O teatro Karl Marx, com capacidade para 5.000 espectadores, ar condicionado, luzes e projectores, consome muita energia numa cidade pouco iluminada. Mais de 95% da electricidade gerada em Cuba baseia-se no petróleo, mas em meados deste ano os EUA intensificaram o bloqueio iniciado em 1962, procurando evitar a chegada à ilha do combustível importado, sobretudo da Venezuela, em represália contra o facto de Cuba apoiar o regime de Nicolás Maduro.
Segundo o Ministério dos Negócios Estrangeiros de Cuba, Washington aplicou mais 180 medidas restritivas adicionais contra a ilha no corrente ano. Por sua vez, desde Setembro, o governo de Miguel Díaz-Canel implementou fortes medidas económicas e conseguiu evitar os “apagões” que marcaram o “Período Especial”, após o fim da União Soviética, principal aliado e fornecedor de petróleo a Cuba.
Havana, que possuía mais de 80 salas de cinema antes do “Período Especial”, conta agora com apenas 20, segundo dados oficiais, e os organizadores do Festival concentraram-nas geograficamente para que as pessoas pudessem deslocar-se a pé. Apenas 16 salas participaram nesta edição, que terminou no domingo, sendo que a maioria funciona no bairro El Vedado. Algumas não são públicas, pertencendo a instituições culturais e até privadas, como é o caso da Fábrica de Arte.
De acordo com Iván Giroud, director do festival, a tecnologia de projecção moderna é outra restrição, uma vez que não está presente em todos os cinemas cubanos, que assim se vêem impedidos de exibir algumas películas.
Ainda assim, o certame manteve o seu encanto, segundo sublinhou o popular actor argentino Ricardo Darín ao apresentar o seu filme “La Odisea de los Giles”, na abertura do festival, ao defender que poucos eventos do género reflectem tanta “avidez” por cinema.
O Festival de Havana, que no passado exibia mais de 600 filmes, incluindo extra-competição, apresentou desta vez cerca de 300. Segundo a agência AFP, Giroud realçou que, além dos custos da exibição, o critério que prevalece é “a qualidade”.

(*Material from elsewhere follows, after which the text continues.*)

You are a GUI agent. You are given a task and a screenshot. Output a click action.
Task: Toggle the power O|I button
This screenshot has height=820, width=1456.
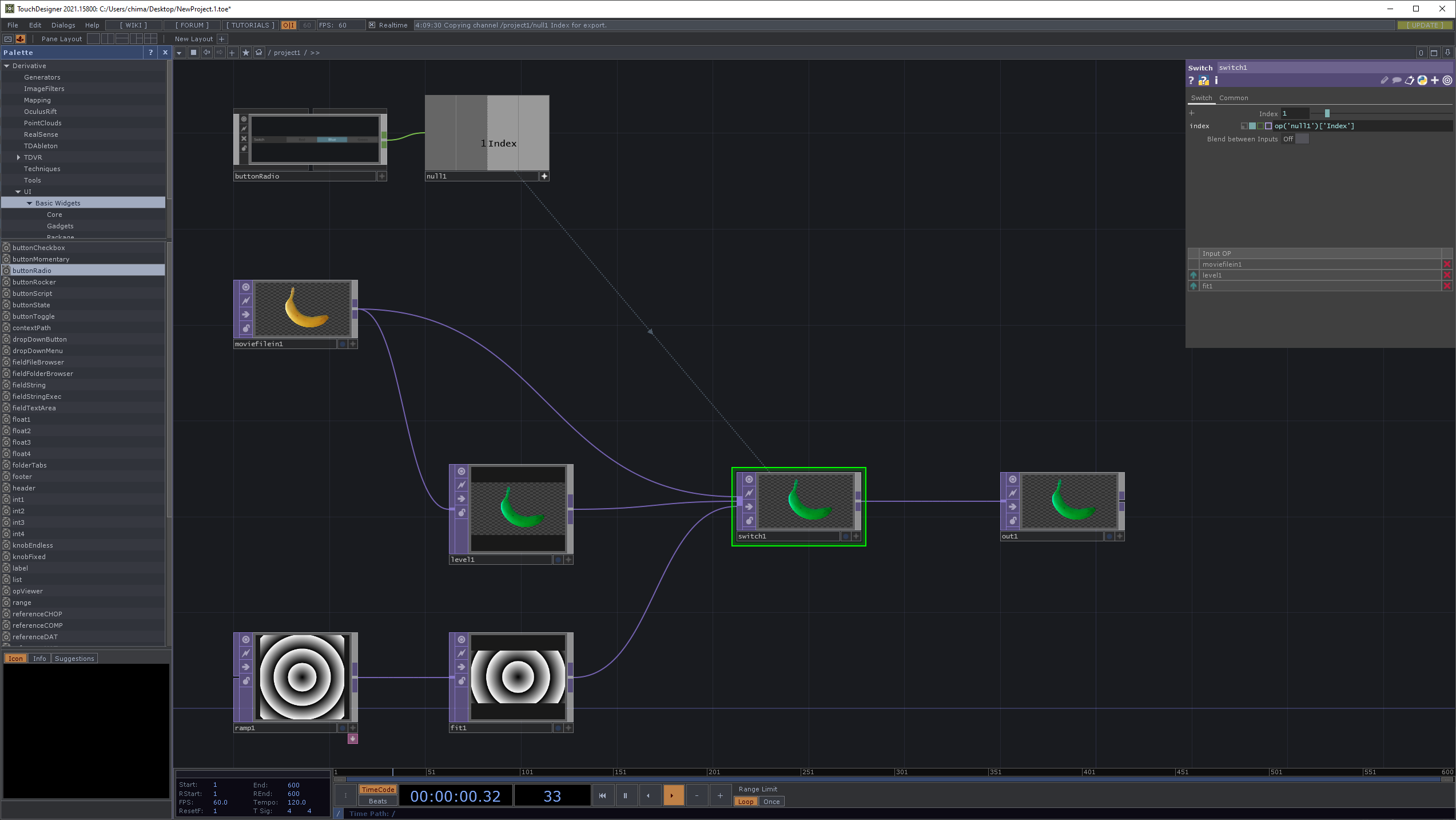(289, 25)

“Olhos que vêem” foi o slogan desta edição do festival, algo saudado pela directora-geral da UNESCO. “No mundo em que vivemos, mais do que nunca necessitamos destes olhos que vêem, este olhar agudo dos cineastas”, disse Audrey Azoulay, de visita a Cuba.
Mas, também houve outra motivação para o público: os cinéfilos podiam comprar um “passaporte” para sete sessões pelo equivalente a apenas 42 centavos de dólar.